◆ EXERCISE SET ◆
[1] In the exhibition text, give the passage again starting at "Canadian-born Jillian Ross" and ending at "largest ever made.", but swap "photogravure" for "heliogravure" each time it appears.
[2] According to the exhibition text, in which years was Jillian Ross the master printer of the David Krut Workshop?

◆ SOURCE EXTRACT ◆

:::

On view at the Fine Arts Building Gallery, University of Alberta, Edmonton, AB, May-June 2025
Symposium & Reception May 22, 2025

works by ambar azcorra, James Boychuk-Hunter, Chelsey Campbell, Sean Caulfield, Tamara Deedman, Wally Dion,
Steven Dixon, Karen Dugas, Amanda Forrest Ewanyshyn, Helen Gerritzen, Jon Goodman, Tanya Harnett,
Emily Hayes, Bernd Hildebrandt, Marketa Holtebrinck, Marcel Houston-McIntosh, Liz Ingram, Luke Johnson,
Sarah Judge, Walter Jule, Roxy Kaczmarek, William Kentridge, Sbongiseni Khulu, Marlene MacCallum,
Sarah Madgin, Monique Martin, Mitch Mitchell, Holly de Moissac, Myken McDowell, Olivia Arau McSweeney,
Puleng Mongale, David Morrish, Nasibeh Nasibi, Marilène Oliver, Rowan Pantel, Kelsey Pavier,
Hannah Penney-Duke, Andrea Pinheiro, Matthew Rangel, Maria Rosati, Jillian Ross, Daniela Schlüter, Marc Siegner,
Cinthia Sifa Mulanga, Angela Snieder, J. Eric Steenbergen, Madeline Sturm, Saba Tensae, Alex R.M. Thompson, Zhané Warren, Bevan de Wet, and Al Young

Picture
During the summer of 2020, the unique circumstances of the unfolding pandemic led to an ongoing collaboration between Master Printer Jillian Ross and the printmaking division at the University of Alberta.

Canadian-born Jillian Ross was the master printer of the David Krut Workshop (DKW) in Johannesburg from 2003 to 2020, working with over 100 South African and international artists, most notably William Kentridge. Having relocated to Canada during the early months of the pandemic, the possibilities of working in photogravure allowed Ross and Kentridge to continue their creative relationship from afar. Contact was made with Steven Dixon, artist and technical demonstrator in the Department of Art and Design at the University of Alberta, and an expert in the production of copperplate photogravure. Over the next four summers, Ross and Dixon worked on a number of print projects by William Kentridge, including two large-scale photogravure prints which are among the largest ever made.

:::

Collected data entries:
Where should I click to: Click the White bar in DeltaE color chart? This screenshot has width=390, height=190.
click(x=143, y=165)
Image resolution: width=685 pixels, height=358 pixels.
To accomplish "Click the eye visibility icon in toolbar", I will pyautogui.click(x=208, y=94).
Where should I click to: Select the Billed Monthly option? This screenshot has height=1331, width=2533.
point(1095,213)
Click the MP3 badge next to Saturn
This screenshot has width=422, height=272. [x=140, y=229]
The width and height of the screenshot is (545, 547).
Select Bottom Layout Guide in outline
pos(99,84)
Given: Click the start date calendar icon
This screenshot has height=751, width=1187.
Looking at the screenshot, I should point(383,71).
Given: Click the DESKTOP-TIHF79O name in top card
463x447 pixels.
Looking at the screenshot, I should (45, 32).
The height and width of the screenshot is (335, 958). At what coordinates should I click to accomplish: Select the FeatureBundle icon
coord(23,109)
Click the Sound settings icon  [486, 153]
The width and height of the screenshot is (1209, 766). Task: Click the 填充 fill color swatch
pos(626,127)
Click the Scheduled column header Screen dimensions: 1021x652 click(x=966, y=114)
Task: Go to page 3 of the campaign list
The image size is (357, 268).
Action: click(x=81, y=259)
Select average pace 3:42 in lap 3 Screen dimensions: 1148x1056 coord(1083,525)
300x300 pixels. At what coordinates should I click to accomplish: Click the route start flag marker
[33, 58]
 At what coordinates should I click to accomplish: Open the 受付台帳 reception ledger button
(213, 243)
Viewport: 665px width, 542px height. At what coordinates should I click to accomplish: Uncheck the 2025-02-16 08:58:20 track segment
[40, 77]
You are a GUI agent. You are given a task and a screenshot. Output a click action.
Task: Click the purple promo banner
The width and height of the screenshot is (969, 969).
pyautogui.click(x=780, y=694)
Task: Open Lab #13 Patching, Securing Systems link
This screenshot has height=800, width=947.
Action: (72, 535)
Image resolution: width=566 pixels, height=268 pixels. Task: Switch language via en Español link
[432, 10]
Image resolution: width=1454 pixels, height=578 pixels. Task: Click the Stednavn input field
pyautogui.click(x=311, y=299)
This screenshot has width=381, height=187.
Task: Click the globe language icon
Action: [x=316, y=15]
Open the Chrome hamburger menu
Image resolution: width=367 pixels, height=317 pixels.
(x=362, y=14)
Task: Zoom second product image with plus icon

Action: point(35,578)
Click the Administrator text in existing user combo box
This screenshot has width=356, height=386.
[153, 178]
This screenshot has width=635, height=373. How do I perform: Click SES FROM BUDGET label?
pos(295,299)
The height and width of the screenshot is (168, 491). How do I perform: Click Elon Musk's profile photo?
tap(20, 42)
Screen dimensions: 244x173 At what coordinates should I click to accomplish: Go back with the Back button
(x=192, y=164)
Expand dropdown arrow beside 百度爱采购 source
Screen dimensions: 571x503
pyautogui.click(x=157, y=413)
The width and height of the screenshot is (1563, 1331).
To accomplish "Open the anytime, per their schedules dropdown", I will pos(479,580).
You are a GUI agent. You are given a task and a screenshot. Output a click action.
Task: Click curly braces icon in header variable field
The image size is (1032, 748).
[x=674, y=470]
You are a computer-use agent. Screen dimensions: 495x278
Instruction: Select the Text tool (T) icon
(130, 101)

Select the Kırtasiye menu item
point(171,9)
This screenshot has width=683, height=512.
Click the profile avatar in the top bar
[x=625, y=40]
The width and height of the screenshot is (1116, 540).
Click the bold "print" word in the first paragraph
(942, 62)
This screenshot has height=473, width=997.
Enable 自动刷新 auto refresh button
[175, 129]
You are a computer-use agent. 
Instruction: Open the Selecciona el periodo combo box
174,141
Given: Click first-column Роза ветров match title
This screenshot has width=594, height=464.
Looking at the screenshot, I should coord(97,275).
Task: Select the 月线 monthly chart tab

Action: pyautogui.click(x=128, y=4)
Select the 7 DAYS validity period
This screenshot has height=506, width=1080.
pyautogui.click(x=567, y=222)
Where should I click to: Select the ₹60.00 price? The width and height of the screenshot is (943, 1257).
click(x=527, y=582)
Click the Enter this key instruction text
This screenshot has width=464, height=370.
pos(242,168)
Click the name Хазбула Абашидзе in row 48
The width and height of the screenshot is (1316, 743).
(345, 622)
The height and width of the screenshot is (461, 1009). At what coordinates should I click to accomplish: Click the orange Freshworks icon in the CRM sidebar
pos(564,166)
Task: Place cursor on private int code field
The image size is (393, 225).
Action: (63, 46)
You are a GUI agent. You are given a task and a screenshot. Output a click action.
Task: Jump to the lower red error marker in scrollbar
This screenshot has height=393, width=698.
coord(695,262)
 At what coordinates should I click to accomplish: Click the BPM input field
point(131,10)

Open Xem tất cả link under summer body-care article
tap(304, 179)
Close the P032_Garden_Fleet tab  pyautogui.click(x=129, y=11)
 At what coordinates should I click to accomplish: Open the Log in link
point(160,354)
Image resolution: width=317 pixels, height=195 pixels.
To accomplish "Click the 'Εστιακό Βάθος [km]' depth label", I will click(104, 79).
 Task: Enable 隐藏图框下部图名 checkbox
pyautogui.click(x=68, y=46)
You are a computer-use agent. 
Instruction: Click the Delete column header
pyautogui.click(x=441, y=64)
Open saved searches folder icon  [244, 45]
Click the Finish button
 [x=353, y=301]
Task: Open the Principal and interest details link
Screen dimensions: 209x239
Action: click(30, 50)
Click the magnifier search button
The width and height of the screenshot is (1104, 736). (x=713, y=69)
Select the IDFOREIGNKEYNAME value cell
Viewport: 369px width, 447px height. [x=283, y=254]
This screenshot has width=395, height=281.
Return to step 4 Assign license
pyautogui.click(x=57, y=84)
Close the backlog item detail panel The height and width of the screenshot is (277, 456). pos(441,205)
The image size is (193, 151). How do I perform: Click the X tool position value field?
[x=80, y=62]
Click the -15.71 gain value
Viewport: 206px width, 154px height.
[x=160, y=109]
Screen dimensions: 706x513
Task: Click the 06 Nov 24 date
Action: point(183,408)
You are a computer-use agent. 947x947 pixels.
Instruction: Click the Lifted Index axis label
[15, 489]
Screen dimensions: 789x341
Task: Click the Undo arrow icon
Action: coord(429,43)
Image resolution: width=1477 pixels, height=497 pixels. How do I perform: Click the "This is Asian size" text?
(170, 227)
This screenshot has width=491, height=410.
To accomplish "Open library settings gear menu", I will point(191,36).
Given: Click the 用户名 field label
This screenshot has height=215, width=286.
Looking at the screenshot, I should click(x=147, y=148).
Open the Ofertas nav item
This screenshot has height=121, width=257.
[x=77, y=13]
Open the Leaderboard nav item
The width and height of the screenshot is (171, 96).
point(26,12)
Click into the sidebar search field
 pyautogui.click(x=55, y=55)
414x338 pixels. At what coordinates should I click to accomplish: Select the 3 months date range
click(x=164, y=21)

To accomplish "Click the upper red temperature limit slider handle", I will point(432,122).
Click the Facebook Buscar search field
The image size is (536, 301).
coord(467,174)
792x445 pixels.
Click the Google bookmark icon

:::

◆ ANSWERS BELOW ◆
[1]
Canadian-born Jillian Ross was the master printer of the David Krut Workshop (DKW) in Johannesburg from 2003 to 2020, working with over 100 South African and international artists, most notably William Kentridge. Having relocated to Canada during the early months of the pandemic, the possibilities of working in heliogravure allowed Ross and Kentridge to continue their creative relationship from afar. Contact was made with Steven Dixon, artist and technical demonstrator in the Department of Art and Design at the University of Alberta, and an expert in the production of copperplate heliogravure. Over the next four summers, Ross and Dixon worked on a number of print projects by William Kentridge, including two large-scale heliogravure prints which are among the largest ever made.

[2] From 2003 to 2020.